Quick answer
For two years VCs said "AI wrappers won't survive when GPT or Claude improves." That thesis is now visibly wrong. Cursor, Perplexity, Granola, Lindy, Captions, Beehiiv — every notable wrapper has gotten faster, not slower, since the underlying models improved. The moats aren't the model. They're distribution, workflow, brand, and data.
The 2024 VC consensus was clear: thin AI products are doomed once the foundation models add the same feature for free. By mid-2026 that consensus looks naive. Cursor passed $300M ARR. Perplexity is on track for $400M. Granola, Captions, Lindy all crossed $50M. Far from being crushed by GPT-5 and Opus 4.8, they grew alongside them.
Why the "wrappers die" thesis was wrong
- Foundation models added some wrapper features (file uploads, web search) but never integrated them tightly enough to replace the wrapper experience.
- Wrappers built distribution. Perplexity has 150M monthly users — those are users ChatGPT doesn't get back.
- Workflow lock-in is real.

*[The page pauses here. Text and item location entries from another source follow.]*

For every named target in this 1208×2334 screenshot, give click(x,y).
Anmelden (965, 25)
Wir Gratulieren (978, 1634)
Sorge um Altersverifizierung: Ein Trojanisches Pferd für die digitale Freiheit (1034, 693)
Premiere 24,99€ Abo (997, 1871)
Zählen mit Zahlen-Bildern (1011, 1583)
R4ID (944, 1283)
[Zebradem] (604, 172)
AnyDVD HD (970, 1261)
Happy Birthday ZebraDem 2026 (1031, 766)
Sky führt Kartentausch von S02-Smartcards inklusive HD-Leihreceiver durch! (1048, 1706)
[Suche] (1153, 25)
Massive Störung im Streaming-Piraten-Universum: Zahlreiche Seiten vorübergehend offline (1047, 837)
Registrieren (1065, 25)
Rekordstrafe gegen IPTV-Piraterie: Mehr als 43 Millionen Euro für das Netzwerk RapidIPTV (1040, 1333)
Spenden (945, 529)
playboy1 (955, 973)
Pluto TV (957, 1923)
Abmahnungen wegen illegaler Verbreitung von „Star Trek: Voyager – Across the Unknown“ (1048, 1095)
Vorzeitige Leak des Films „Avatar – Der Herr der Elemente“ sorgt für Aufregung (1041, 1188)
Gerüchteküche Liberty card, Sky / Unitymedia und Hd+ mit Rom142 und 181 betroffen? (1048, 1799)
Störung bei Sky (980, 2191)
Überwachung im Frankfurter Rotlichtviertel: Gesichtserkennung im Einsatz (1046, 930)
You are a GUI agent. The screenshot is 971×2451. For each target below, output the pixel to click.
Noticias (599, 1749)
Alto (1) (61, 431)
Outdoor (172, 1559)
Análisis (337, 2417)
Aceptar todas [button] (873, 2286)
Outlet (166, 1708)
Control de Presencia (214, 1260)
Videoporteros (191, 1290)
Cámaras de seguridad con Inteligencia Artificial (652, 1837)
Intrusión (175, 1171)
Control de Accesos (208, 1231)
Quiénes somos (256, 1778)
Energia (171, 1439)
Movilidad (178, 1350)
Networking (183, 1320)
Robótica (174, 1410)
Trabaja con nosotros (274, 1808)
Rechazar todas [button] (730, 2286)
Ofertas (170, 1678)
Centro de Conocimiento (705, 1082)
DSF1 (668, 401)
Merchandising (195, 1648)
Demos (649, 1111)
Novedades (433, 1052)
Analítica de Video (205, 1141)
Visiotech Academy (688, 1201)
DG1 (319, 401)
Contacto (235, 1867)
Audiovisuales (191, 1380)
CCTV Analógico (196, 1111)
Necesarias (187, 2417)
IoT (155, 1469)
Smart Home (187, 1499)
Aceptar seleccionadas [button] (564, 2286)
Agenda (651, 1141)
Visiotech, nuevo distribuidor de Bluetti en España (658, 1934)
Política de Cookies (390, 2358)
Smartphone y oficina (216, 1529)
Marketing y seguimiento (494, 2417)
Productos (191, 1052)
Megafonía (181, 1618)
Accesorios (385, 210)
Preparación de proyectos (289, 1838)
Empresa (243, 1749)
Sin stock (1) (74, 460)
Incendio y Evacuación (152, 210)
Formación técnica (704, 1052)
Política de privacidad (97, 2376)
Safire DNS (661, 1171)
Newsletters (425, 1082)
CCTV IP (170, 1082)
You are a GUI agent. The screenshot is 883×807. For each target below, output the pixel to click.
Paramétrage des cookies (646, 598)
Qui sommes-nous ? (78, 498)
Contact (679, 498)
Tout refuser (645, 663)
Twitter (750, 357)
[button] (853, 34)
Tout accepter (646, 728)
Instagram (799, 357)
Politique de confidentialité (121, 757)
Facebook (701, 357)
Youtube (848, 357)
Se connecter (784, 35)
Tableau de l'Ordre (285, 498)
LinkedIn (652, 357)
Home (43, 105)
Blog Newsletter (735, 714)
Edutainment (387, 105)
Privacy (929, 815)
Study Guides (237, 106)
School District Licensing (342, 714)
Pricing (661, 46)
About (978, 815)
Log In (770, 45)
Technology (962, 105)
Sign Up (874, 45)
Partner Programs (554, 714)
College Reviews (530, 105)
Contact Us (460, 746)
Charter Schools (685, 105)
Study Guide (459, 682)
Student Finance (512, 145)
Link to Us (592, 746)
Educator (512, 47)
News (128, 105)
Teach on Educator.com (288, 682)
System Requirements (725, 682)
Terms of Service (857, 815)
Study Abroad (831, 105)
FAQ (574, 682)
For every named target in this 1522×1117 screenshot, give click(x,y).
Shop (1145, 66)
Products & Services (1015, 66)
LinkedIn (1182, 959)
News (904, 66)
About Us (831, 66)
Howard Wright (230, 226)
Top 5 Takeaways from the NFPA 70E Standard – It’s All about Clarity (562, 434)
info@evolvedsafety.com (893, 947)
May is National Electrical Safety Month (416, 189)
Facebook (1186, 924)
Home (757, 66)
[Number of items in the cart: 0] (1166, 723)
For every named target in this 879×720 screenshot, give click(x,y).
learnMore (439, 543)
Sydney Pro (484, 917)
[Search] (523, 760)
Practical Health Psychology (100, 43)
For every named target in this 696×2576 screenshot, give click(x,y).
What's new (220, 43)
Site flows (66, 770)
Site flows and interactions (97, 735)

Cursor users have custom rules, snippets, and codebase indexes — switching cost is high.
- Brand matters more than expected. "Use Perplexity for research" is now a habit; people don't reopen the question every day.
The real moats AI wrappers have built
- Distribution: 100M+ users compound. Foundation labs can't out-distribute incumbent wrappers.
- Workflow integration: a Cursor user has Cursor in their muscle memory. A new feature in ChatGPT doesn't change that.
- Data network effects: the more meetings Granola records, the better its templates get. Foundation labs don't see that data.
- Specialisation: vertical AI tools (legal, medical, devops) have domain depth foundation models don't.
- Vendor diversity demand: enterprises want to not be locked to one foundation model. Wrappers provide that abstraction.
Which wrappers still die?
The thesis isn't totally wrong — it's just narrower than VCs claimed. Wrappers without distribution, without workflow lock-in, without specialisation, do still get crushed. "AI ChatGPT for X" with no other moat dies. But wrappers that built any of the four moats above survive and grow.
If you're building an AI product in 2026, ask yourself: which of distribution, workflow, data, or specialisation am I building? If the honest answer is "none," your product is the thin wrapper everyone warned about.
Related reading
Bottom line
AI wrappers won. The doomsayer thesis was wrong because it underrated distribution and workflow. If you're shipping AI, stop worrying about being a "wrapper" and start asking what moat you're building.